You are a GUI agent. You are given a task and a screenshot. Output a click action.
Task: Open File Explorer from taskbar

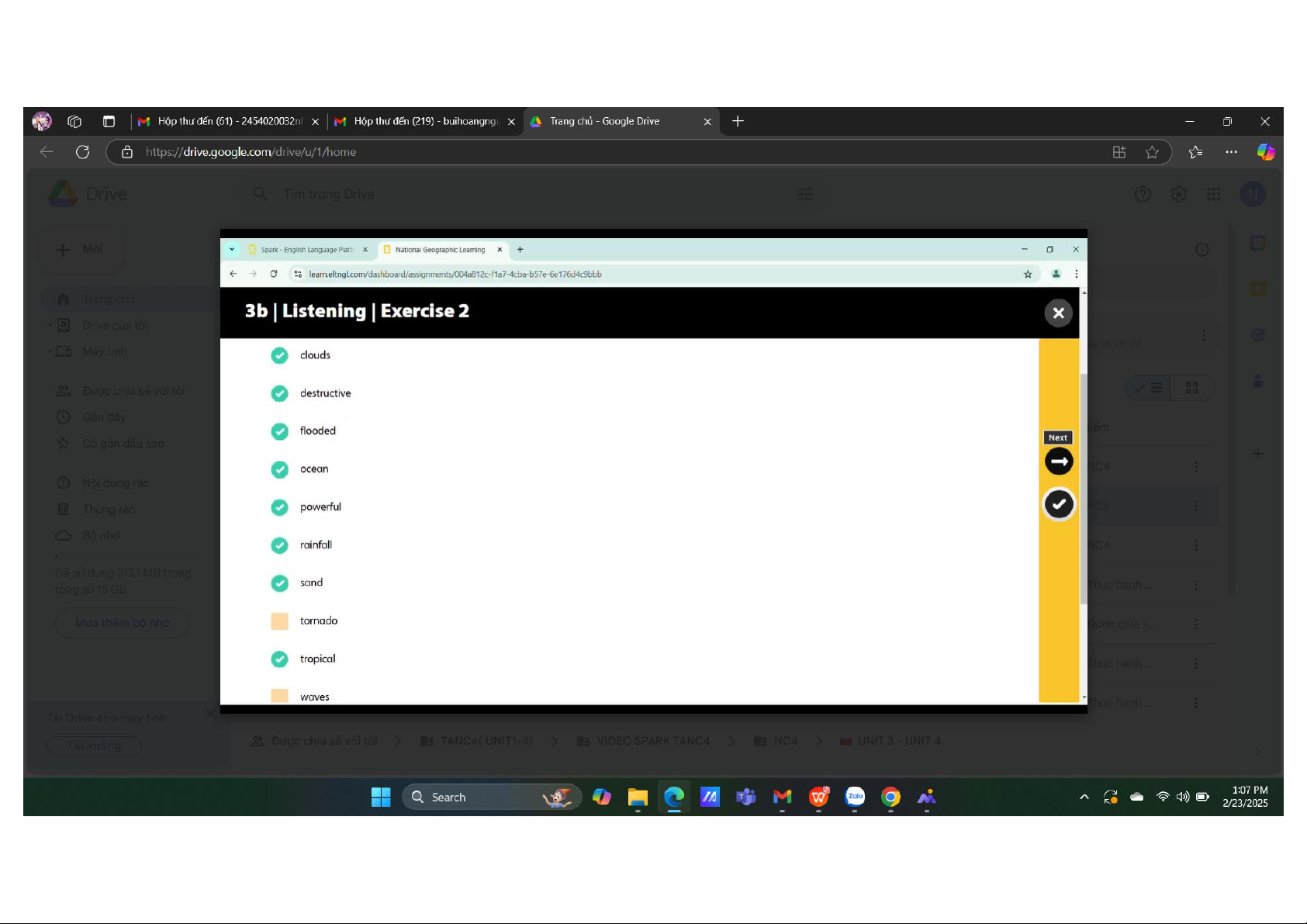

==

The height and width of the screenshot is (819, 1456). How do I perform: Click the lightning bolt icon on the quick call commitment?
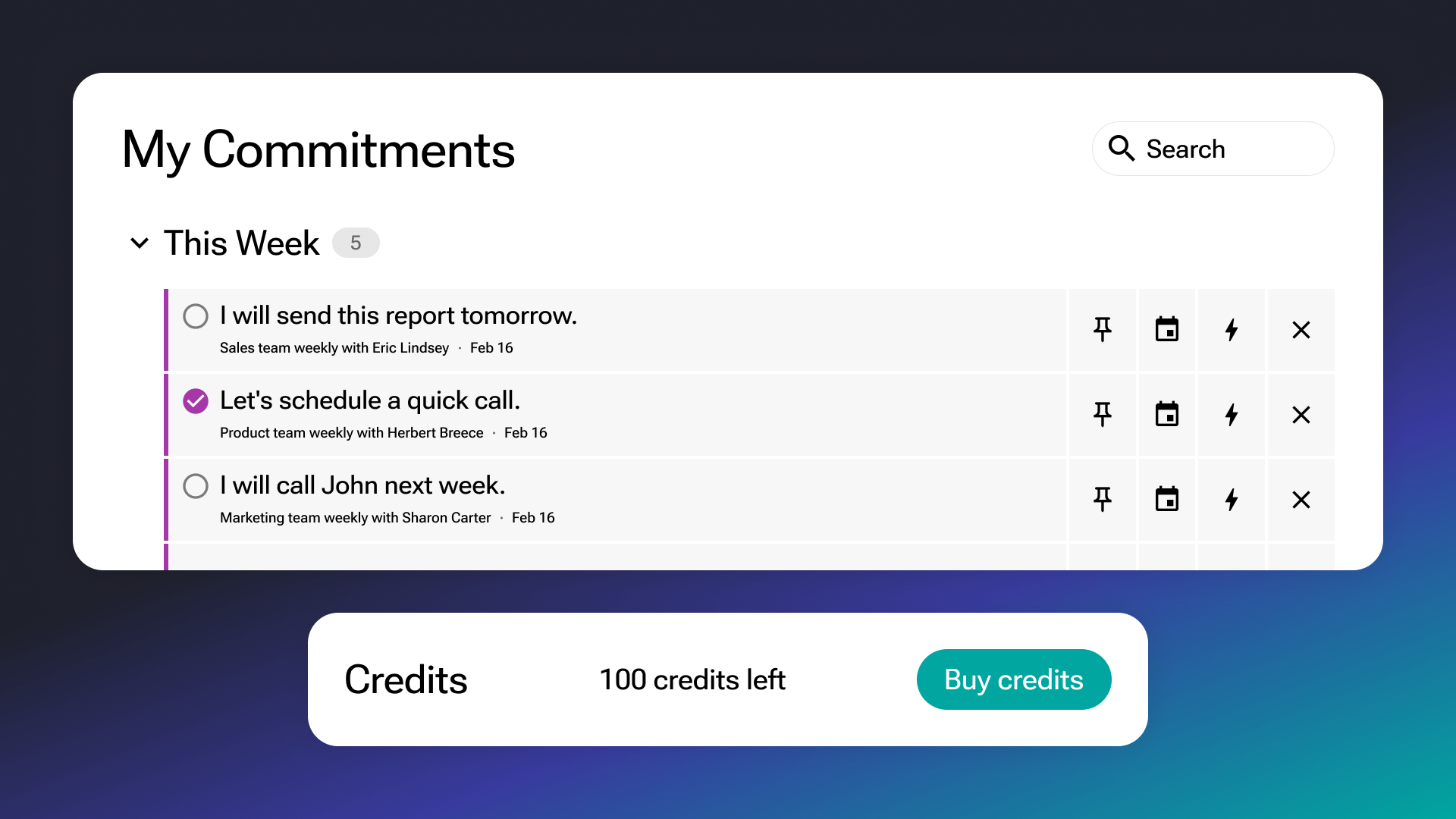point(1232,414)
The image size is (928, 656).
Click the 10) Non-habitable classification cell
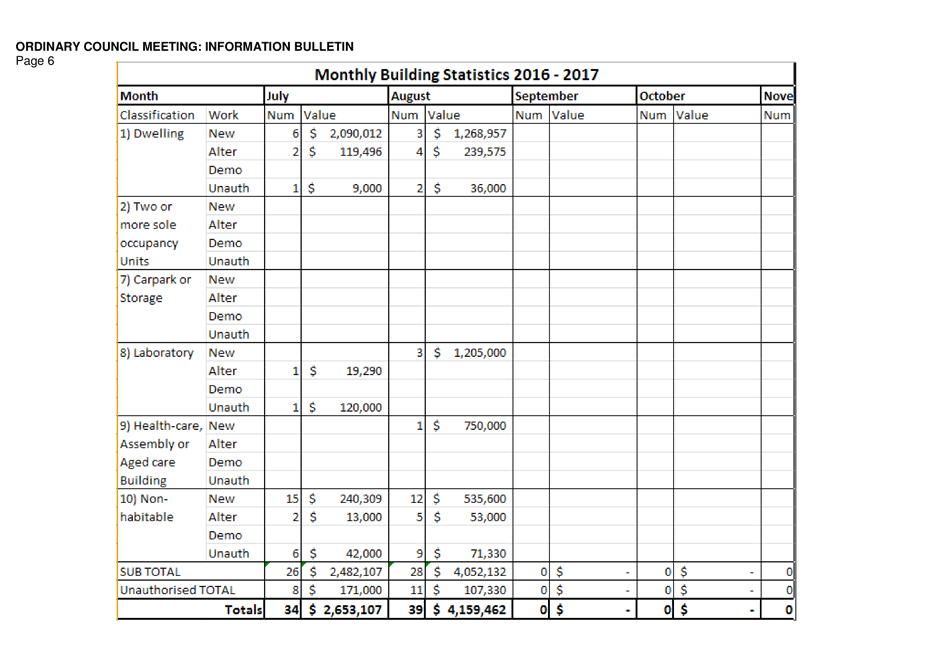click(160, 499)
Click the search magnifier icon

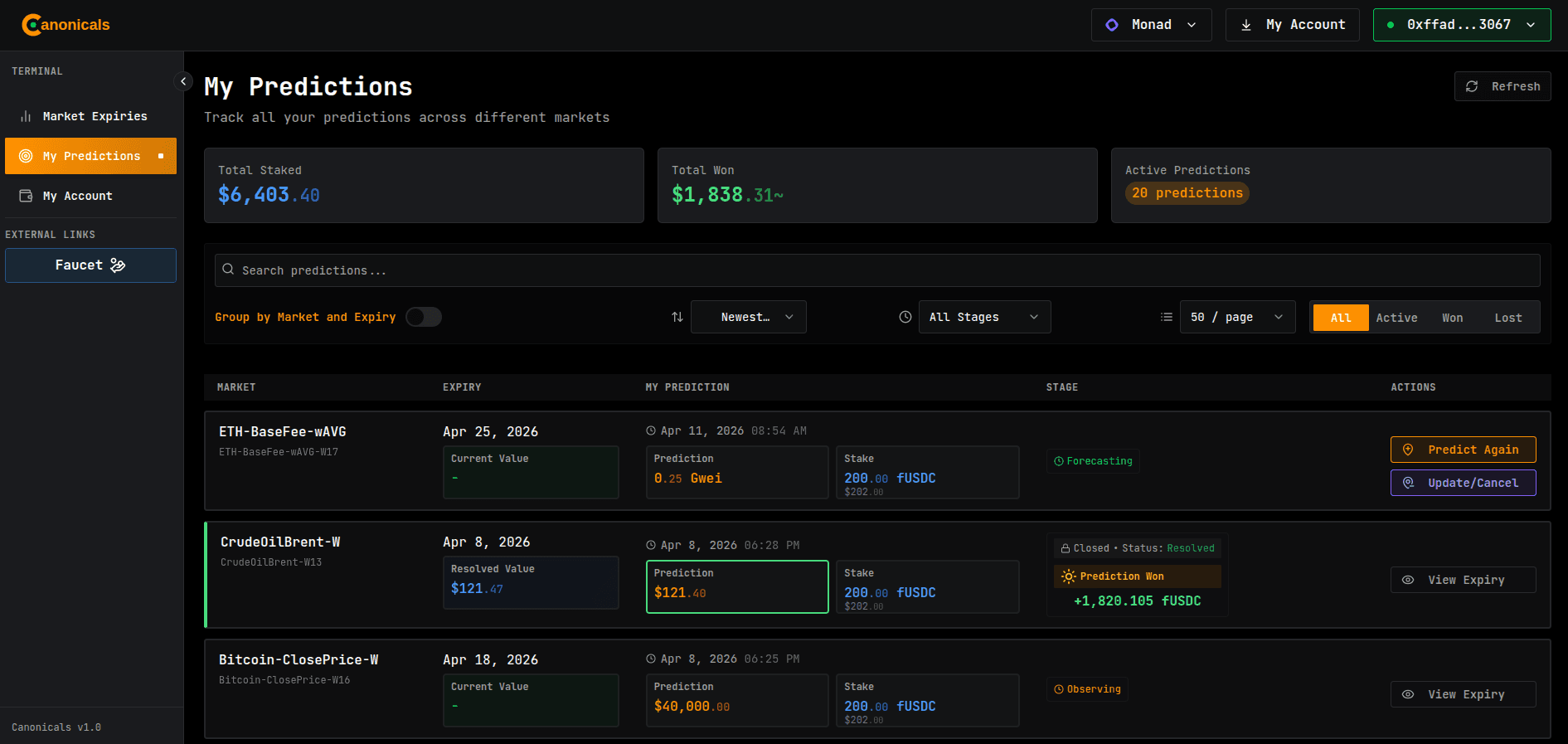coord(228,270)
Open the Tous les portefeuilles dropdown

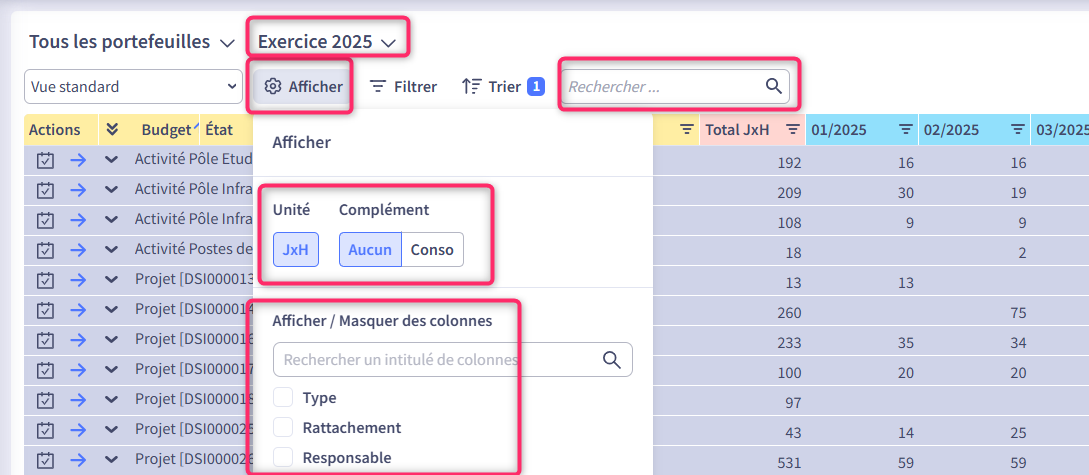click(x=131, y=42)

Task instructions>
Exactly the lines above from the one with "You are a GUI" to the one with "Task: Open File Explorer from taskbar", both included, are to be quoted; leave the rest out.

Solved problem>
You are a GUI agent. You are given a task and a screenshot. Output a click action.
Task: Open File Explorer from taskbar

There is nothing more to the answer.